Russia's war in Ukraine has marked an inflection point for the future of the global order and democracy itself. Widely condemned for waging a war of aggression, the Russian government has used its official social media channels to spread disinformation as justification for the war. This study examines how the Russian government has used its official Twitter accounts to shape English-language conversations about the war in Ukraine. 2,685 English-language tweets posted by 70 Russian government accounts between 1 September 2022 and 31 January 2023 were analyzed using BERTopic. Initial topic analysis shows the Russian government portrayed itself as a noble world leader interested in peace and cooperation, while deflecting blame onto the “Kiev Regime” for starting the war. A semantic similarity analysis was then conducted to compare the narratives originating from Russian government Twitter accounts to 149,732 English-language tweets about the war in Ukraine to estimate these narratives’ spread. Results show a segment of general discussion tweets to exhibit strongly similar language to Russian government tweets, but also highlight differences between the frequency and saliency of Russian government narratives. This work contributes one of the first analyses of disinformation originating from official Russian government social media channels about the war in Ukraine.

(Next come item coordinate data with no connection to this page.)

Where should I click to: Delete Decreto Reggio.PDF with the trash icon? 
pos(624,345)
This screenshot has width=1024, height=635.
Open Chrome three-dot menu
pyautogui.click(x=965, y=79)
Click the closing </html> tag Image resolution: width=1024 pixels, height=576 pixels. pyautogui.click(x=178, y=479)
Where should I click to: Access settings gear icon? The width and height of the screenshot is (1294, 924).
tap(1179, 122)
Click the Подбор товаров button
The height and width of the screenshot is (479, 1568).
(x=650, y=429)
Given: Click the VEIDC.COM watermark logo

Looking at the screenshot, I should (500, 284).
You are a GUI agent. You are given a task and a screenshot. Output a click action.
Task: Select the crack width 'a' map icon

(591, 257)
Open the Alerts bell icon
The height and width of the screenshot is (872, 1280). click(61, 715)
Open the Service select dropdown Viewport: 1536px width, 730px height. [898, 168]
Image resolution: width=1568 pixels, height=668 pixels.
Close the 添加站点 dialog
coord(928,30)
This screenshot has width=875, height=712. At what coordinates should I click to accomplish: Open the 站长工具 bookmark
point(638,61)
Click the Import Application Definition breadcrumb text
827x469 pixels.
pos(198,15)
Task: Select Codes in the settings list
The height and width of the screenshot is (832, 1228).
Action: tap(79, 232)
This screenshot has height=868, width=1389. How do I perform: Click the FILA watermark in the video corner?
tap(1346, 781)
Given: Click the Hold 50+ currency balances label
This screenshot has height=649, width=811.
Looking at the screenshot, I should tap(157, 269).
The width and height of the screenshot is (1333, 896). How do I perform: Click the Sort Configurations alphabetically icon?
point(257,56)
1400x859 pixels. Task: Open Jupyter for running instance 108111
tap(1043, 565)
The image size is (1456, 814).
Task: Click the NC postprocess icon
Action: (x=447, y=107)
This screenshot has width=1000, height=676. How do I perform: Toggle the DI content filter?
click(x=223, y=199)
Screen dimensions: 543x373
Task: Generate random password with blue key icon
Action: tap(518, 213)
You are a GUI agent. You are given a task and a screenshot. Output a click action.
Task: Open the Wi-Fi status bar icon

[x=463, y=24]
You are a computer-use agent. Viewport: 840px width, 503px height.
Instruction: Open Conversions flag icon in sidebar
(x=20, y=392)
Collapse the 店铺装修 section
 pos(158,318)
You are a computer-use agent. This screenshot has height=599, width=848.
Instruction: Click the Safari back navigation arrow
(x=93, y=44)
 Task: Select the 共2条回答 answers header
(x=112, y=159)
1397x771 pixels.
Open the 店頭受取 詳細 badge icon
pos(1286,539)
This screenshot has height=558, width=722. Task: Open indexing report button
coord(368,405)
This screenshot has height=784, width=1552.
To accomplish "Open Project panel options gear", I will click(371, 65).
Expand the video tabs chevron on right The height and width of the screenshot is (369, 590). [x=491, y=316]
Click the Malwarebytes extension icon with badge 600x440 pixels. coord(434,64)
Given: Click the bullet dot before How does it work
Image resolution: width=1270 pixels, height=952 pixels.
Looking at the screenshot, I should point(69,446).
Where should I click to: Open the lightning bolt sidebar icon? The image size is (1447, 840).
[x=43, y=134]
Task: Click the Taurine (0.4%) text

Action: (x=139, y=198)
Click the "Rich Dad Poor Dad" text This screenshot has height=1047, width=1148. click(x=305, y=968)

Examining European Press Coverage of the Covid-19 No-Vax Movement: An NLP Framework

  • David Alonso del Barrio
  • Daniel Gatica-Perez

This paper examines how the European press dealt with the no-vax reactions against the Covid-19 vaccine and the dis- and misinformation associated with this movement. Using a curated dataset of 1786 articles from 19 European newspapers on the anti-vaccine movement over a period of 22 months in 2020-2021, we used Natural Language Processing techniques including topic modeling, sentiment analysis, semantic relationship with word embeddings, political analysis, named entity recognition, and semantic networks, to understand the specific role of the European traditional press in the disinformation ecosystem. The results of this multi-angle analysis demonstrate that the European well-established press actively opposed a variety of hoaxes mainly spread on social media, and was critical of the anti-vax trend, regardless of the political orientation of the newspaper. This confirms the relevance of studying the role of high-quality press in the disinformation ecosystem.